Records excerpted from a collection
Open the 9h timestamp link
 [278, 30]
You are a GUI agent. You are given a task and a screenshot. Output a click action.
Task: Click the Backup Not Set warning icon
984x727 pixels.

TRY IT: Reproduce verbatim the stretch of lines beginning with the one containing "Task: Click the Backup Not Set warning icon" and ending at the close of the entries above.

EXERCISE ANSWER:
Task: Click the Backup Not Set warning icon
984x727 pixels.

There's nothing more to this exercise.